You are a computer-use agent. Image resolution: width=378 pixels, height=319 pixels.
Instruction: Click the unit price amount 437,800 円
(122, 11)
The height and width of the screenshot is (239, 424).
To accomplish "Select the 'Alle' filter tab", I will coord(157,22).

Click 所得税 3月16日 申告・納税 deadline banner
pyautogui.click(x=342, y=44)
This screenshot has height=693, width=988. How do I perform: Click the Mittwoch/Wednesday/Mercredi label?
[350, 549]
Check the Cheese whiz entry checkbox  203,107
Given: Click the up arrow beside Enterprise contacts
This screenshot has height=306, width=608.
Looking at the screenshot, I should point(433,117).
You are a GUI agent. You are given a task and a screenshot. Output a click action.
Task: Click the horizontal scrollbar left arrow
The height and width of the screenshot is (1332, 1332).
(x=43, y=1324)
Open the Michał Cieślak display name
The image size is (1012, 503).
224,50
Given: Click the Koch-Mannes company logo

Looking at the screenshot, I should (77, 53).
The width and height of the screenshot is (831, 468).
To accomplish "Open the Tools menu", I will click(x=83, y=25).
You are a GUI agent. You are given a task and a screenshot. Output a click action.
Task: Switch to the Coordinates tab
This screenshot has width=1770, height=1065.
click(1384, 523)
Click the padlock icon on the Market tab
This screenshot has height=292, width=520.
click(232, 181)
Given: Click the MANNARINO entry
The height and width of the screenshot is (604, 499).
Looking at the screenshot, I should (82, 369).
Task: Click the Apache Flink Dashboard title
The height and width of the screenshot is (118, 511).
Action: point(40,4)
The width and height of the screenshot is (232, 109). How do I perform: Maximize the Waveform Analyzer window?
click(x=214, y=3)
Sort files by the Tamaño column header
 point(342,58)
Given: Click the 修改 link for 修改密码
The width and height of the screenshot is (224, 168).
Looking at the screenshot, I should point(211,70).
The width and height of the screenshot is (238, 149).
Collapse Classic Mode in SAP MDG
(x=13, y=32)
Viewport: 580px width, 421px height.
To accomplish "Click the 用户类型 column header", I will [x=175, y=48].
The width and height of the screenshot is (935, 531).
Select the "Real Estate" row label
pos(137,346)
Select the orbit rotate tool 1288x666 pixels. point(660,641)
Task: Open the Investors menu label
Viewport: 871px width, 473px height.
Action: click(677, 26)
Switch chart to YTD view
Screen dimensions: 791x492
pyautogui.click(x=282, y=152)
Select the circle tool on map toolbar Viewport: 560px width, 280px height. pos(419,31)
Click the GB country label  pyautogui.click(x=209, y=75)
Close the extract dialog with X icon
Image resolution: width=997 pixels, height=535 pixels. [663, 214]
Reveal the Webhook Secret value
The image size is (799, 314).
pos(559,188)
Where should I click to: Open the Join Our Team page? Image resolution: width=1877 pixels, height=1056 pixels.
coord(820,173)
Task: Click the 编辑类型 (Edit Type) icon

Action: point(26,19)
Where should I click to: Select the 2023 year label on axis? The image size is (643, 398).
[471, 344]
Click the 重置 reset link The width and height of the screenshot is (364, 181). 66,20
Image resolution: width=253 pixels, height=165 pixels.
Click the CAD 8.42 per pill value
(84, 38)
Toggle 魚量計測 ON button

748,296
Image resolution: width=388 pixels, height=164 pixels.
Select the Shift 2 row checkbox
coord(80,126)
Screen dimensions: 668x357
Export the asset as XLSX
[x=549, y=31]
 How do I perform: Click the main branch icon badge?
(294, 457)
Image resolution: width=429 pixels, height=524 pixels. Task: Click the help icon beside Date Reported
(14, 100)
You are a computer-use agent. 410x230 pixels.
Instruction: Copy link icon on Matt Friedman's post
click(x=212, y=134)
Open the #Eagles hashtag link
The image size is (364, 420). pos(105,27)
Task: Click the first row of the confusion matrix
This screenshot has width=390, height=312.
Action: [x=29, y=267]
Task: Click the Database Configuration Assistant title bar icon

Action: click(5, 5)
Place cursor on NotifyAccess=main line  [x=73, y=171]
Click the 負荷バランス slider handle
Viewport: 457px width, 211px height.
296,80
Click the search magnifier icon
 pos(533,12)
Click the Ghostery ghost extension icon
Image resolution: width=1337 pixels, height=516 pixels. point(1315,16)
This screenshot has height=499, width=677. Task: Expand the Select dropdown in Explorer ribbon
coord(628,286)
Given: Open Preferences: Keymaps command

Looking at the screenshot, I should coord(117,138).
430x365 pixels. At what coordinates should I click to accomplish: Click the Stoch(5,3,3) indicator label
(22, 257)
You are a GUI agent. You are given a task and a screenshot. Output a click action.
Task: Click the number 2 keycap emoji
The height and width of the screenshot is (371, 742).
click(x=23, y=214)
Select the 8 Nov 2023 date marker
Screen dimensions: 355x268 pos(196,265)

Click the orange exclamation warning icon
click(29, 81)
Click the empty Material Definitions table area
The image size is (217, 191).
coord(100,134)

Task prompt: Return an exact copy of the listing above, complete in every line.

Final answer:
You are a computer-use agent. Image resolution: width=378 pixels, height=319 pixels.
Instruction: Click the unit price amount 437,800 円
(122, 11)
The height and width of the screenshot is (239, 424).
To accomplish "Select the 'Alle' filter tab", I will coord(157,22).

Click 所得税 3月16日 申告・納税 deadline banner
pyautogui.click(x=342, y=44)
This screenshot has height=693, width=988. How do I perform: Click the Mittwoch/Wednesday/Mercredi label?
[350, 549]
Check the Cheese whiz entry checkbox  203,107
Given: Click the up arrow beside Enterprise contacts
This screenshot has height=306, width=608.
Looking at the screenshot, I should point(433,117).
You are a GUI agent. You are given a task and a screenshot. Output a click action.
Task: Click the horizontal scrollbar left arrow
The height and width of the screenshot is (1332, 1332).
(x=43, y=1324)
Open the Michał Cieślak display name
The image size is (1012, 503).
224,50
Given: Click the Koch-Mannes company logo

Looking at the screenshot, I should (77, 53).
The width and height of the screenshot is (831, 468).
To accomplish "Open the Tools menu", I will click(x=83, y=25).
You are a GUI agent. You are given a task and a screenshot. Output a click action.
Task: Switch to the Coordinates tab
This screenshot has width=1770, height=1065.
click(1384, 523)
Click the padlock icon on the Market tab
This screenshot has height=292, width=520.
click(232, 181)
Given: Click the MANNARINO entry
The height and width of the screenshot is (604, 499).
Looking at the screenshot, I should (82, 369).
Task: Click the Apache Flink Dashboard title
The height and width of the screenshot is (118, 511).
Action: point(40,4)
The width and height of the screenshot is (232, 109). How do I perform: Maximize the Waveform Analyzer window?
click(x=214, y=3)
Sort files by the Tamaño column header
 point(342,58)
Given: Click the 修改 link for 修改密码
The width and height of the screenshot is (224, 168).
Looking at the screenshot, I should point(211,70).
The width and height of the screenshot is (238, 149).
Collapse Classic Mode in SAP MDG
(x=13, y=32)
Viewport: 580px width, 421px height.
To accomplish "Click the 用户类型 column header", I will [x=175, y=48].
The width and height of the screenshot is (935, 531).
Select the "Real Estate" row label
pos(137,346)
Select the orbit rotate tool 1288x666 pixels. point(660,641)
Task: Open the Investors menu label
Viewport: 871px width, 473px height.
Action: click(677, 26)
Switch chart to YTD view
Screen dimensions: 791x492
pyautogui.click(x=282, y=152)
Select the circle tool on map toolbar Viewport: 560px width, 280px height. pos(419,31)
Click the GB country label  pyautogui.click(x=209, y=75)
Close the extract dialog with X icon
Image resolution: width=997 pixels, height=535 pixels. [663, 214]
Reveal the Webhook Secret value
The image size is (799, 314).
pos(559,188)
Where should I click to: Open the Join Our Team page? Image resolution: width=1877 pixels, height=1056 pixels.
coord(820,173)
Task: Click the 编辑类型 (Edit Type) icon

Action: point(26,19)
Where should I click to: Select the 2023 year label on axis? The image size is (643, 398).
[471, 344]
Click the 重置 reset link The width and height of the screenshot is (364, 181). 66,20
Image resolution: width=253 pixels, height=165 pixels.
Click the CAD 8.42 per pill value
(84, 38)
Toggle 魚量計測 ON button

748,296
Image resolution: width=388 pixels, height=164 pixels.
Select the Shift 2 row checkbox
coord(80,126)
Screen dimensions: 668x357
Export the asset as XLSX
[x=549, y=31]
 How do I perform: Click the main branch icon badge?
(294, 457)
Image resolution: width=429 pixels, height=524 pixels. Task: Click the help icon beside Date Reported
(14, 100)
You are a computer-use agent. 410x230 pixels.
Instruction: Copy link icon on Matt Friedman's post
click(x=212, y=134)
Open the #Eagles hashtag link
The image size is (364, 420). pos(105,27)
Task: Click the first row of the confusion matrix
This screenshot has width=390, height=312.
Action: [x=29, y=267]
Task: Click the Database Configuration Assistant title bar icon

Action: click(5, 5)
Place cursor on NotifyAccess=main line  [x=73, y=171]
Click the 負荷バランス slider handle
Viewport: 457px width, 211px height.
296,80
Click the search magnifier icon
 pos(533,12)
Click the Ghostery ghost extension icon
Image resolution: width=1337 pixels, height=516 pixels. point(1315,16)
This screenshot has height=499, width=677. Task: Expand the Select dropdown in Explorer ribbon
coord(628,286)
Given: Open Preferences: Keymaps command

Looking at the screenshot, I should coord(117,138).
430x365 pixels. At what coordinates should I click to accomplish: Click the Stoch(5,3,3) indicator label
(22, 257)
You are a GUI agent. You are given a task and a screenshot. Output a click action.
Task: Click the number 2 keycap emoji
The height and width of the screenshot is (371, 742).
click(x=23, y=214)
Select the 8 Nov 2023 date marker
Screen dimensions: 355x268 pos(196,265)

Click the orange exclamation warning icon
click(29, 81)
Click the empty Material Definitions table area
The image size is (217, 191).
coord(100,134)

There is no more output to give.